> [Prompt]:
Once the pictures have been excluded, set down each remaining entry word for word.

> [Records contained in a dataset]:
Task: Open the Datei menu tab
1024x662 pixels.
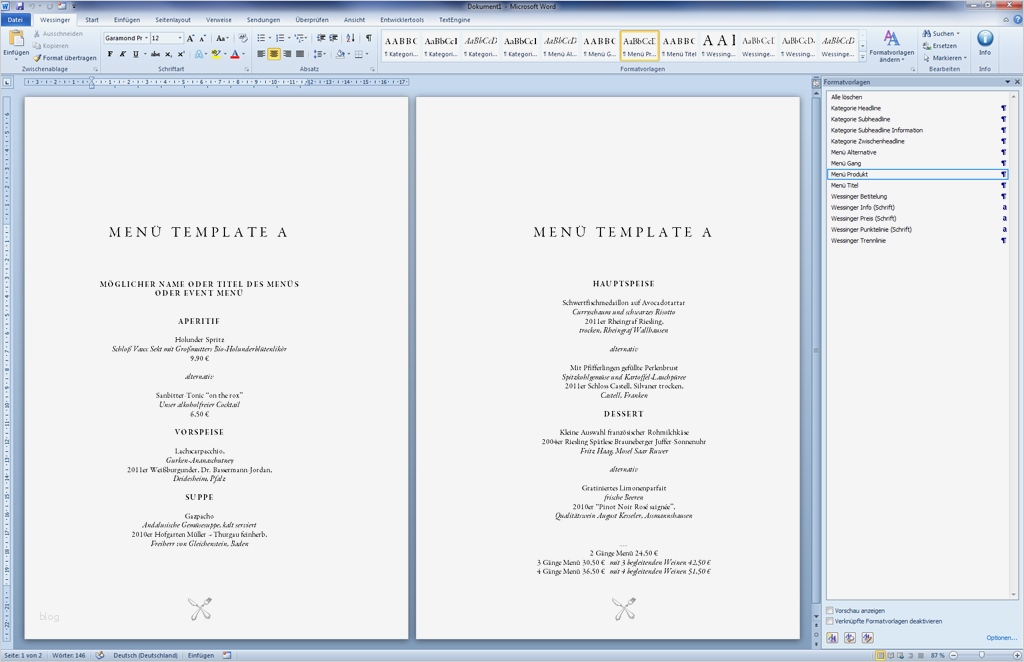Action: click(15, 19)
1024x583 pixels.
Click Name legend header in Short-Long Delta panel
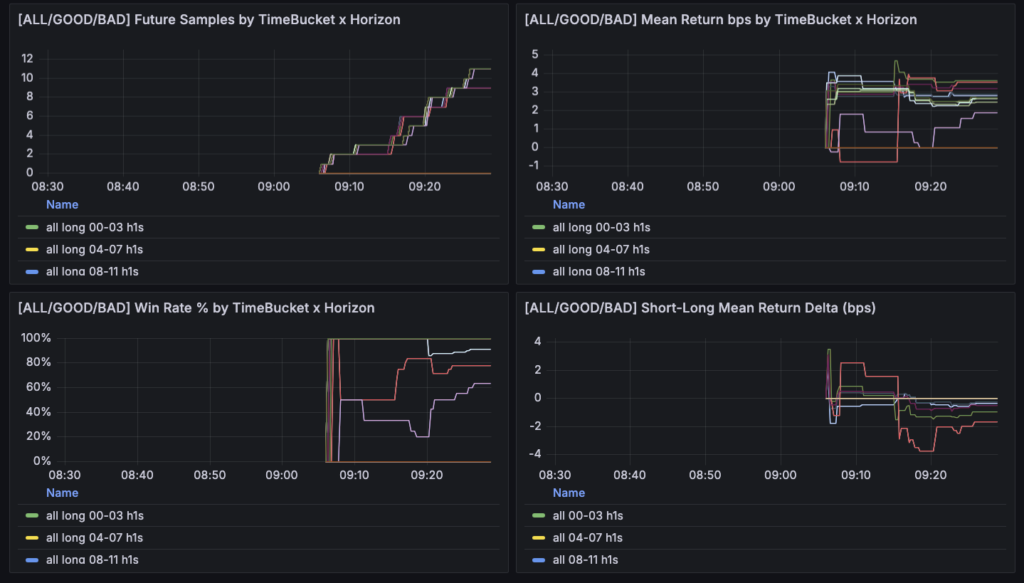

> [Answer to the problem]:
Task: Open the Datei menu tab
1024x662 pixels.
Action: click(15, 19)
1024x583 pixels.
Click Name legend header in Short-Long Delta panel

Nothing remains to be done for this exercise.